▶ _What the task requires_: Repeat each record exactly, skipping the pictures.

(Data items)
++++++++++

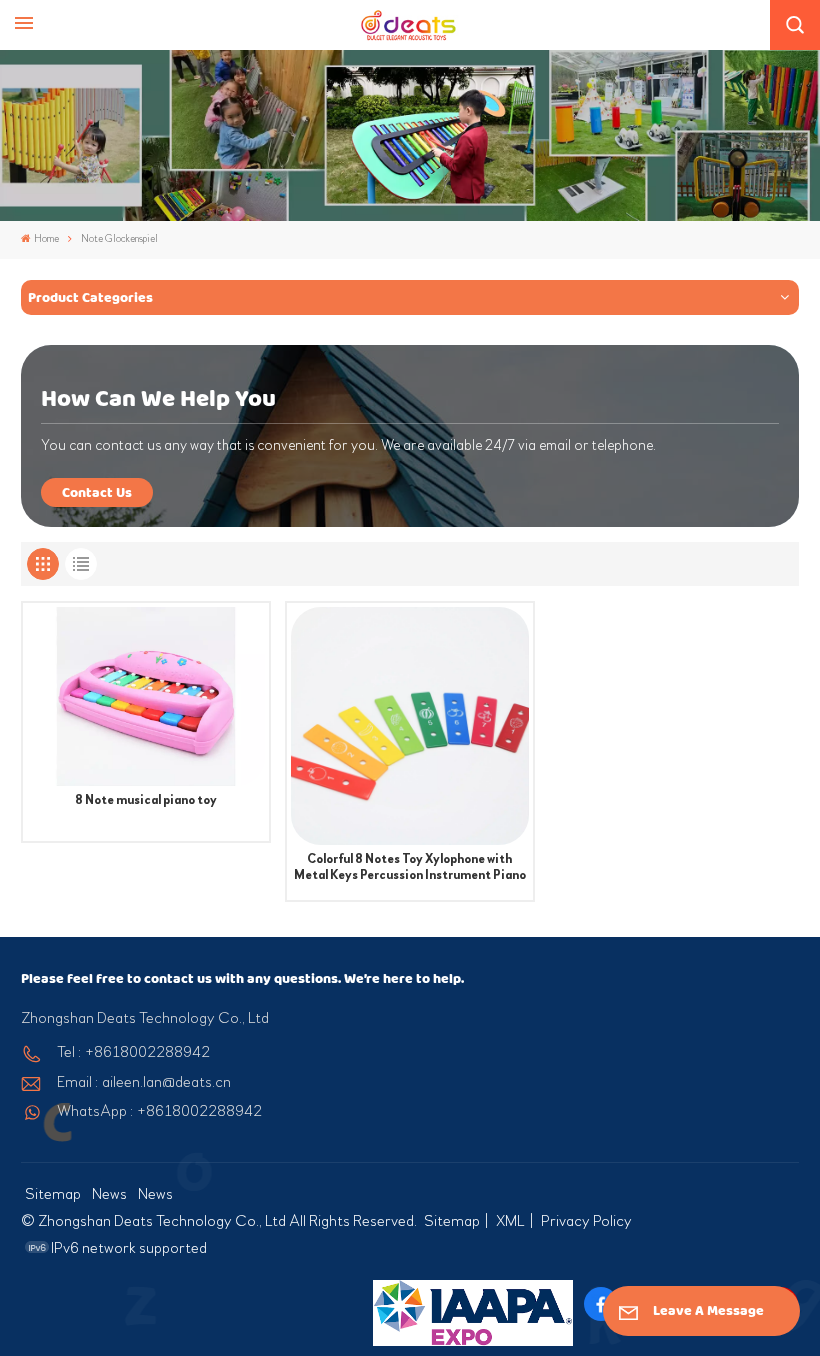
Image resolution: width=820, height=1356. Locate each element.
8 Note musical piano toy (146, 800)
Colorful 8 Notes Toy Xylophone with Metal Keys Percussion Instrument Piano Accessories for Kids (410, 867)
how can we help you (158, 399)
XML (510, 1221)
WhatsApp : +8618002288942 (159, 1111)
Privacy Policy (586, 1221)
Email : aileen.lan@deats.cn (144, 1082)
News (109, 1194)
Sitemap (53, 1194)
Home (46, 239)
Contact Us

++++++++++

▶ _Written answer_:
Image resolution: width=820, height=1356. Locate each element.
8 Note musical piano toy (146, 800)
Colorful 8 Notes Toy Xylophone with Metal Keys Percussion Instrument Piano Accessories for Kids (410, 867)
how can we help you (158, 399)
XML (510, 1221)
WhatsApp : +8618002288942 (159, 1111)
Privacy Policy (586, 1221)
Email : aileen.lan@deats.cn (144, 1082)
News (109, 1194)
Sitemap (53, 1194)
Home (46, 239)
Contact Us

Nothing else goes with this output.